Las decisiones de la Corte Suprema de la semana pasada, que otorgaron el beneficio de la libertad condicional a condenados por violaciones a los derechos humanos, han provocado la indignación de las víctimas y una aparente sorpresa de la clase política. Aunque no comparto el razonamiento legal de la Corte, lo que sucedió era predecible. Pero, salvo la advertencia de los familiares de las víctimas y de sus abogados desde hace un tiempo, poco se hizo para evitarlo.

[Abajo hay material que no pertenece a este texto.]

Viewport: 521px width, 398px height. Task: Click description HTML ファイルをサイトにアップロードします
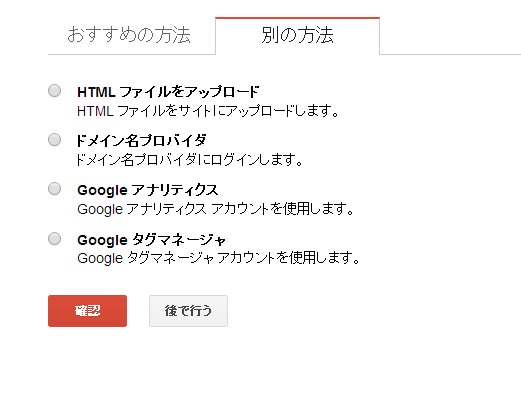(x=208, y=111)
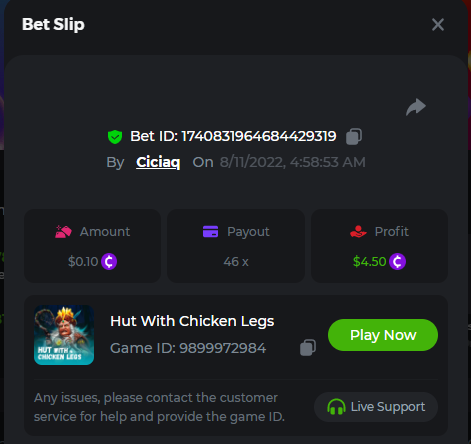Copy the Bet ID using copy icon
The width and height of the screenshot is (471, 444).
point(354,137)
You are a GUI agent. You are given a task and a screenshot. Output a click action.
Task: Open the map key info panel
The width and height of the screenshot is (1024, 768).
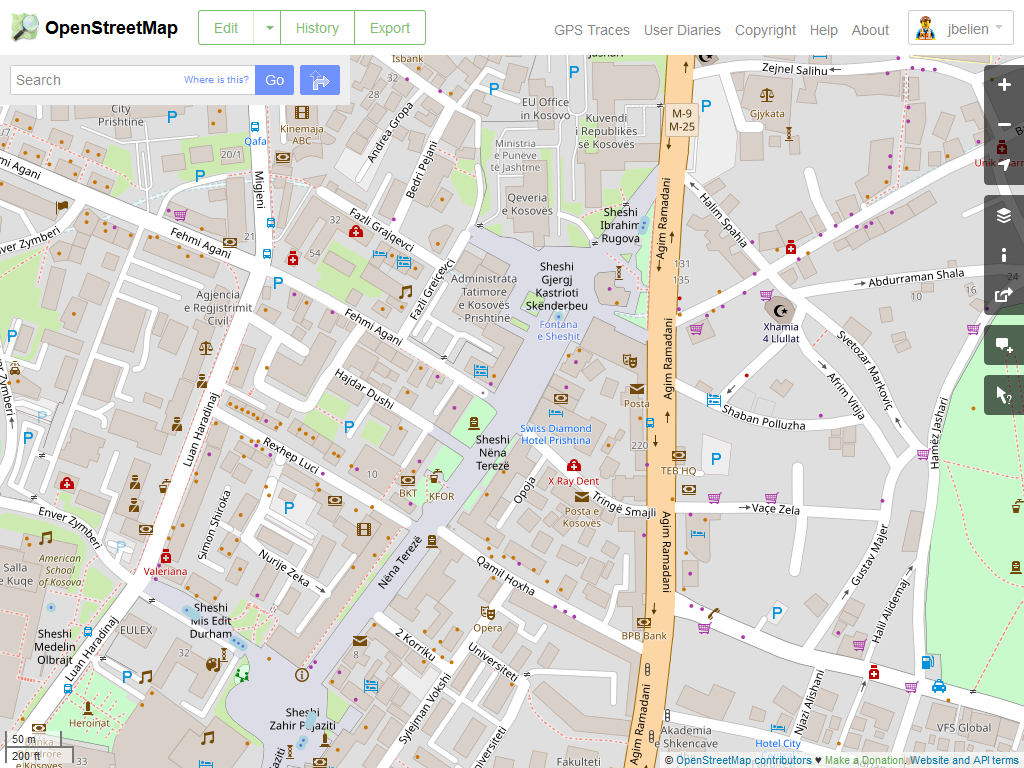point(1004,255)
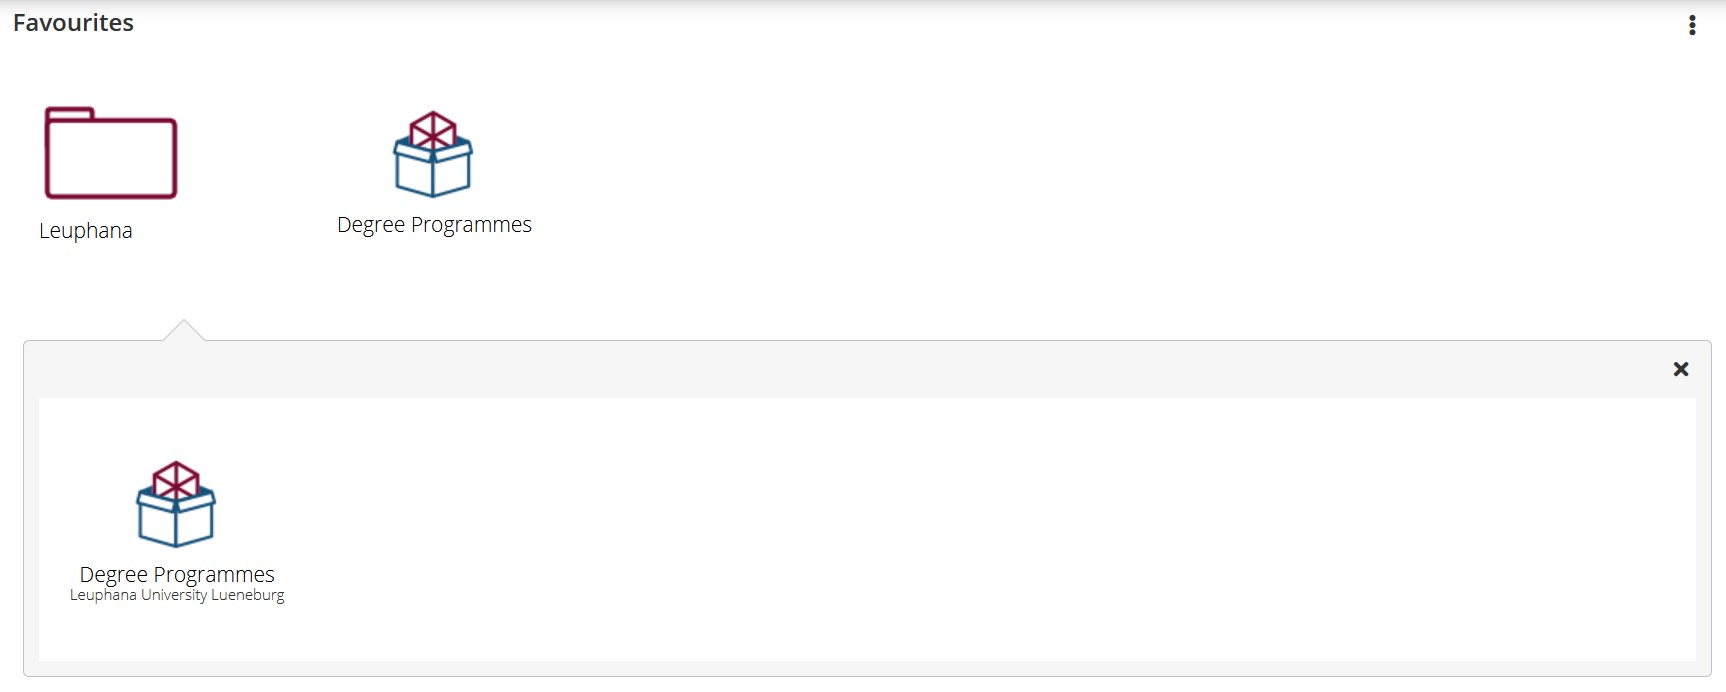Screen dimensions: 1726x692
Task: Click the blue box base in folder panel icon
Action: click(176, 522)
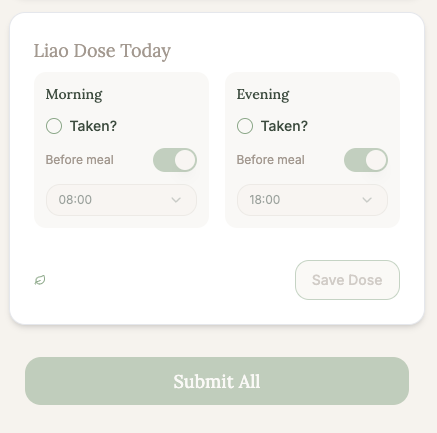This screenshot has height=433, width=437.
Task: Click the 08:00 time value text
Action: pyautogui.click(x=75, y=200)
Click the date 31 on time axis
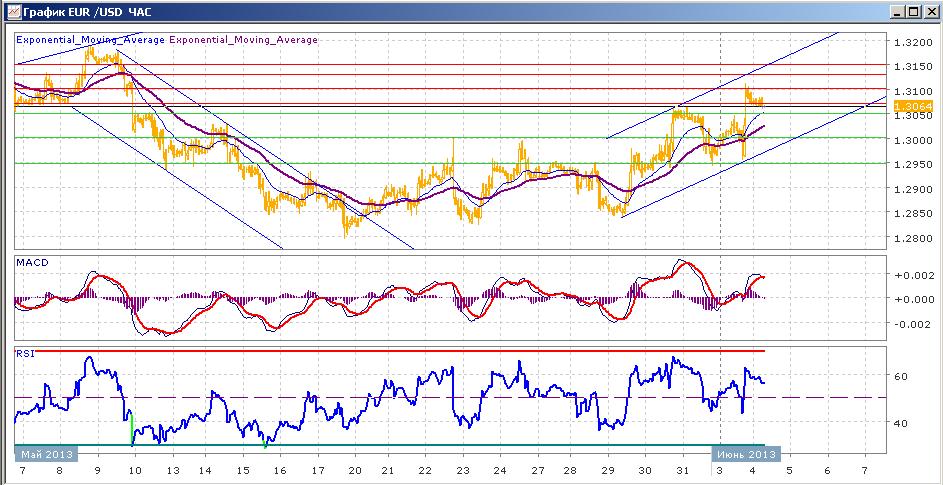This screenshot has height=485, width=943. click(683, 471)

La discusión en la Corte Suprema acerca de la extensión de los beneficios a condenados por delitos de lesa humanidad se hizo evidente desde el año 2012. Tras esto, el Instituto Nacional de Derechos Humanos emitió una opinión —citada extensamente en los casos recientes por la Corte— en la cual reconocía que estos condenados tenían derecho a solicitar el beneficio, pero sujeto a ciertos estándares. Frente a esto, parlamentarios presentaron en 2012 una moción para restringirlos; Bachelet en 2014 presentó un proyecto de reforma constitucional con la misma finalidad, y en 2016 se avanzó en un proyecto de ley que quedó detenido en comisión mixta. Mientras tanto, entre 2013 y 2018 la Corte, en votaciones divididas, ha otorgado y denegado beneficios para estos condenados, ocasiones en las cuales ha existido una evidente discrepancia entre los jueces acerca de los requisitos para obtenerlos.

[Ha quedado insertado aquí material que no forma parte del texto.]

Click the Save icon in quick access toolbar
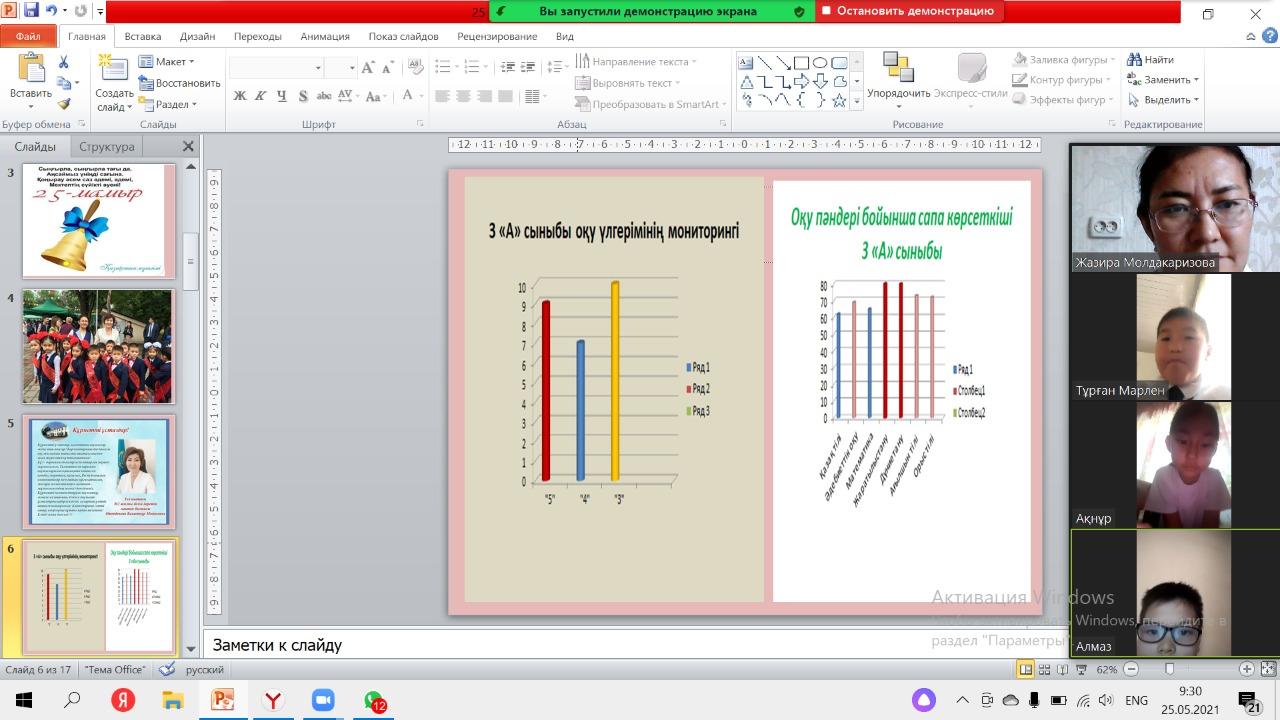This screenshot has width=1280, height=720. (x=30, y=12)
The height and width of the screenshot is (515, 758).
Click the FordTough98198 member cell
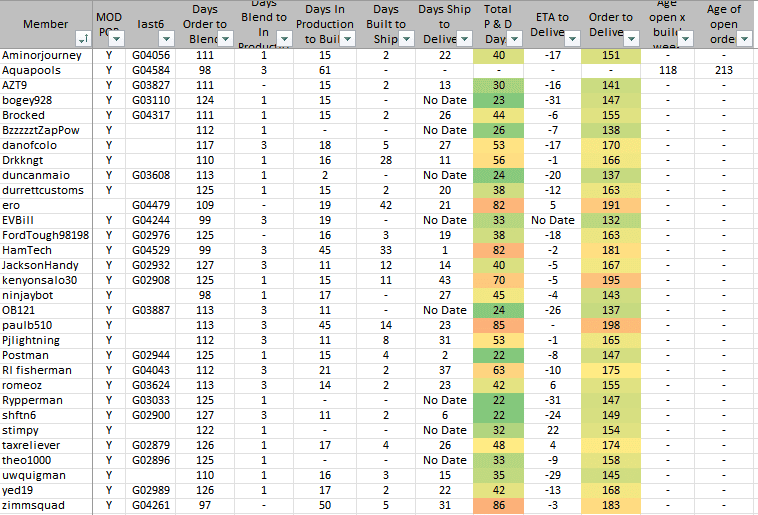coord(45,235)
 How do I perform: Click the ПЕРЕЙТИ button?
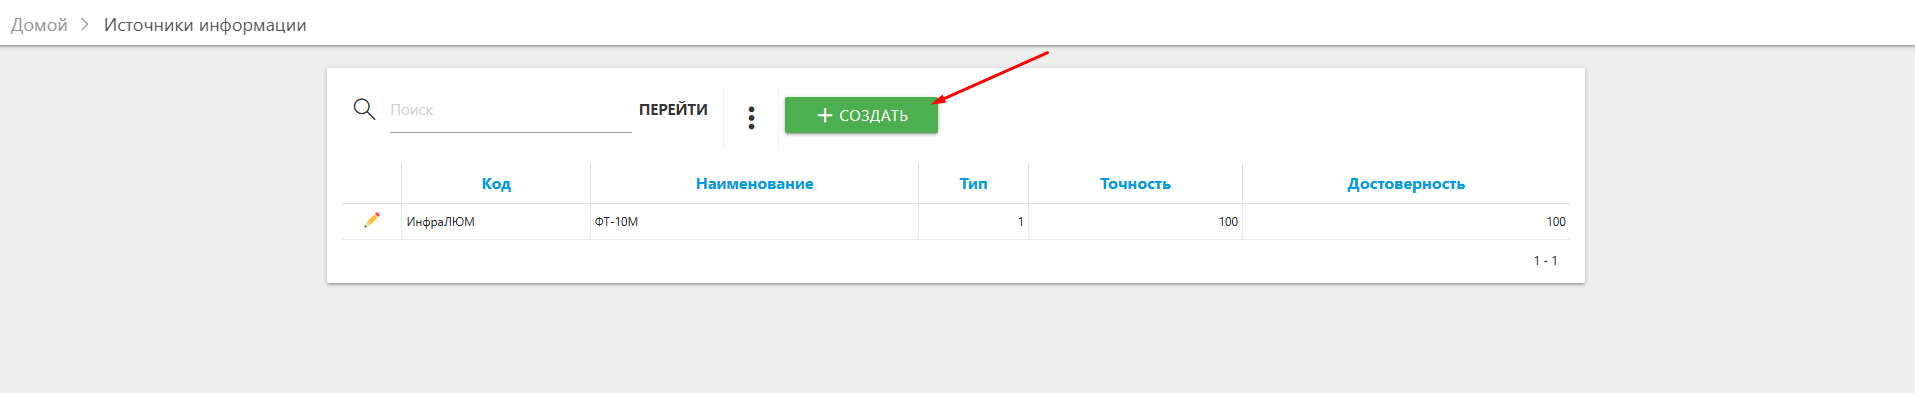click(x=673, y=110)
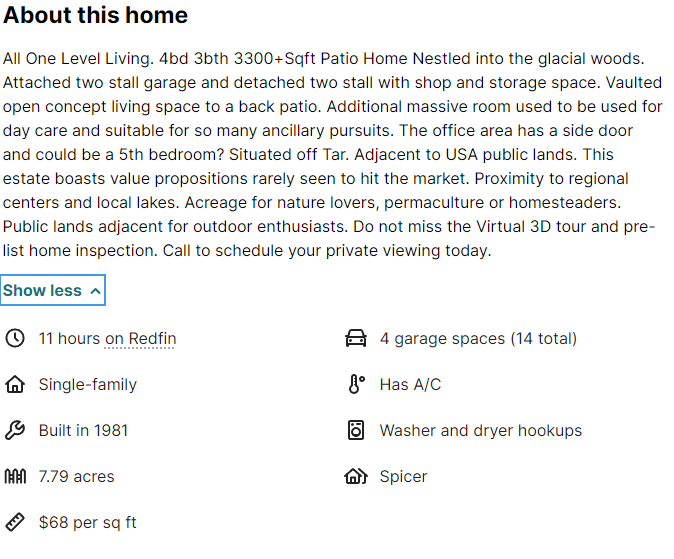The width and height of the screenshot is (674, 559).
Task: Click the property description paragraph
Action: [x=330, y=154]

Por otro lado, desde hace algunos años también la Corte ha cuestionando los informes psicológicos de Gendarmería por no estar apropiadamente fundados. Estos han sido, además, inadecuadamente utilizados por la Comisión de Libertad Condicional. La Corte ya había señalado que no era posible una motivación por formulario para decidir estos asuntos.

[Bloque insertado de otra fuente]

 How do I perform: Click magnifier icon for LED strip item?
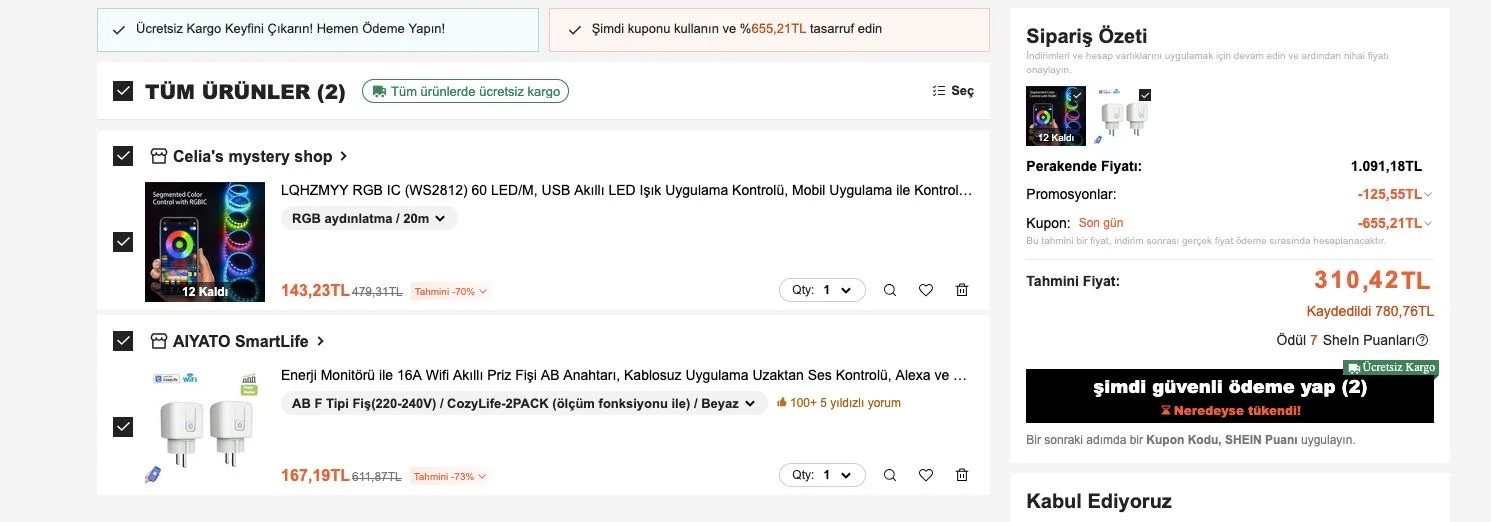click(890, 290)
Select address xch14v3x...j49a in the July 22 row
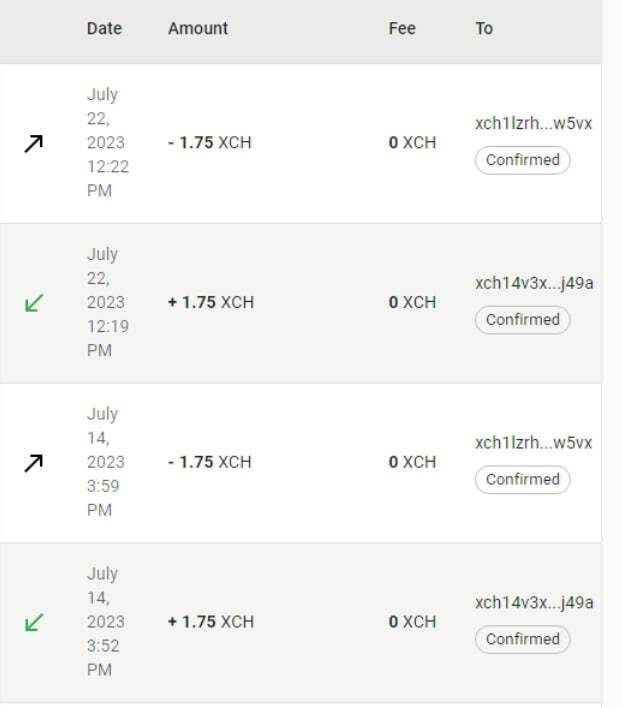This screenshot has width=623, height=708. (x=534, y=283)
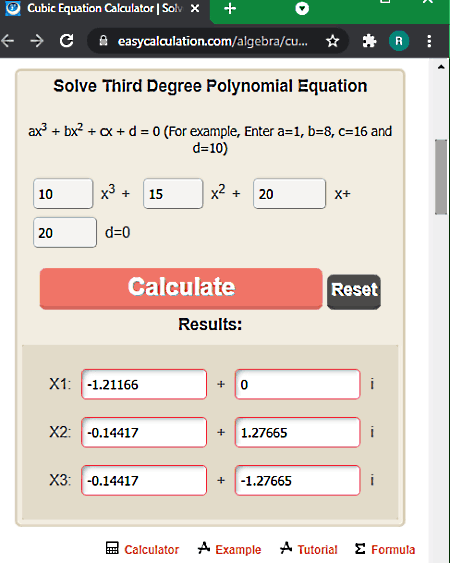Click the X1 real part result field
The height and width of the screenshot is (563, 450).
click(144, 384)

Así, el otorgamiento de la libertad condicional tarde o temprano sería una realidad inevitable para los condenados por violaciones a los derechos humanos. Aunque sorprenda, muchas de las condenas son bajas, varios de los condenados están en los umbrales de cumplimiento que los habilitan a solicitar el beneficio, los informes psicológicos se han seguido emitiendo deficientemente y la política, teniendo perfecto conocimiento de esto, hizo poco o nada.
Lo grave de lo ocurrido la semana pasada es que esto pueda ser el inicio de la normalización de la brutalidad. Porque lo que ha estado siempre en juego en estos casos es la lucha contra la impunidad: la señal de que lo sucedido es intolerable en cualquier tiempo y lugar. Como sostiene Vuillard “nunca se cae dos veces en el mismo abismo, pero siempre se cae de la misma manera, con una mezcla de ridículo y pavor”. Habríamos podido mitigar este dolor para los familiares de las víctimas, pero, como siempre desde hace más de 40 años, han terminado pagando ellos el injusto costo de la pretensión de olvidar.